Vera is too strong and too busy, frankly, to fit passively into the preconceived notions of either the writer or the other men who fall in love with her. (The most notable of these is Otar, a foul-mouthed Georgian truck driver who calls himself "the first swallow of capitalism.")
One of the strengths of the novel is the humorous way Makine consistently upends the narrator's idealized version of Vera's life. Both she and her story shrug off stereotypes with an ease that's born of what the narrator calls her goodness.
On his way to help Vera collect an old woman who's the lone holdout in an abandoned village, he acknowledges the futility of trying to pin Vera down to a page. His phrases "failed in the face of the impulsive simplicity with which Vera acted. This led me to the conclusion that good (Good!) is a complex thing ... what looked to others like a good deed was for Vera nothing more than a habit of long standing."

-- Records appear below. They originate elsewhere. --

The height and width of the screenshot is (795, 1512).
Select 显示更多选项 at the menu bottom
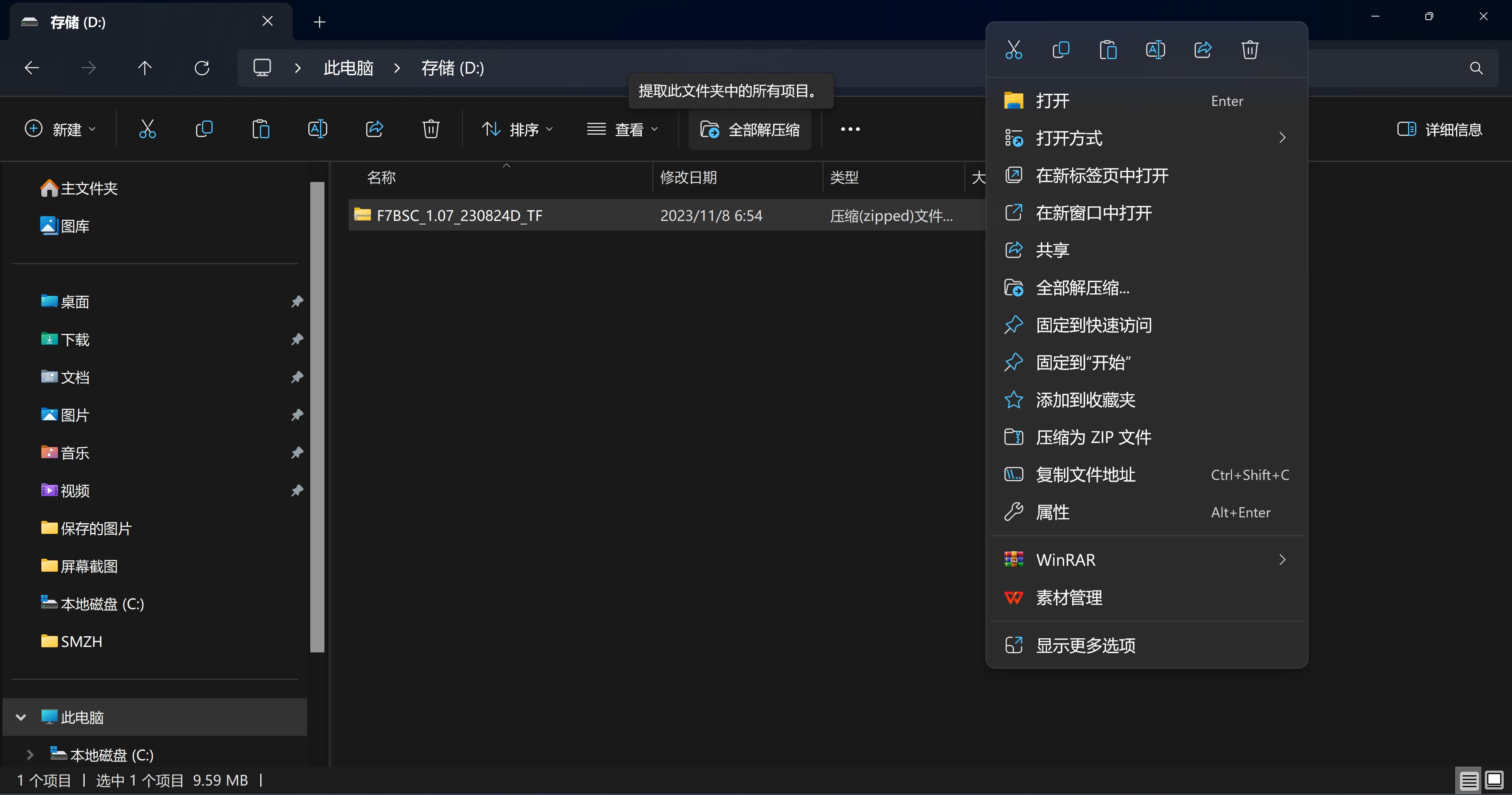[1085, 645]
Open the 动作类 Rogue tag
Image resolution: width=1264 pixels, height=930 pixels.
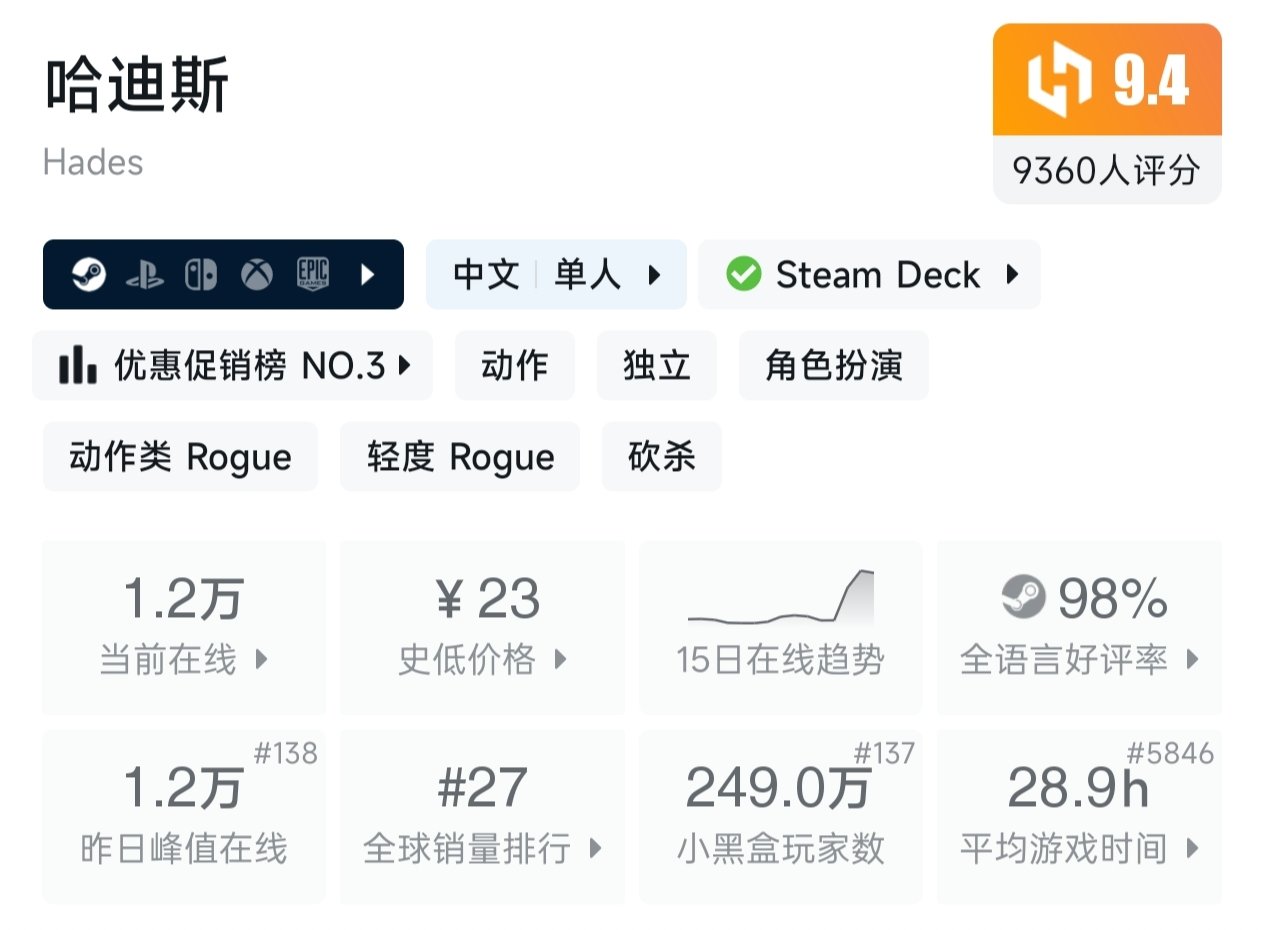click(180, 457)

You can't review Makine's books without mentioning nature. He's practically Romantic in his descriptions, and the Russian woods, steppes, and lakes come vividly to life in his books. Certainly, his descriptions of an autumn trip across a lake in a rowboat, a miniature izba (a traditional Russian log cabin), of ice breaking "with the sound of a harpsichord" in a well, stand in lucid quiet compared with the drunken excesses of the dissident literary scene the narrator left behind in 1970s Leningrad.
Following Vera in her cavalry greatcoat on her errands of mercy through forests of larches, it's easy to see why the young man falls in love with her; what's less clear is why Vera would have much patience with his shallow attempts at categorizing and conquering her. (The fact he's one of the few men under 70 in the area still in possession of all his limbs is, however, a point in his favor.)
The soldier who never returned remains a cipher; Makine isn't out to persuade us that his and Vera's love was one for the ages. But even if the men around her don't ultimately amount to much, in Vera, Makine has created a woman well worth waiting for.
• Yvonne Zipp is a freelance writer in Kalamazoo, Mich.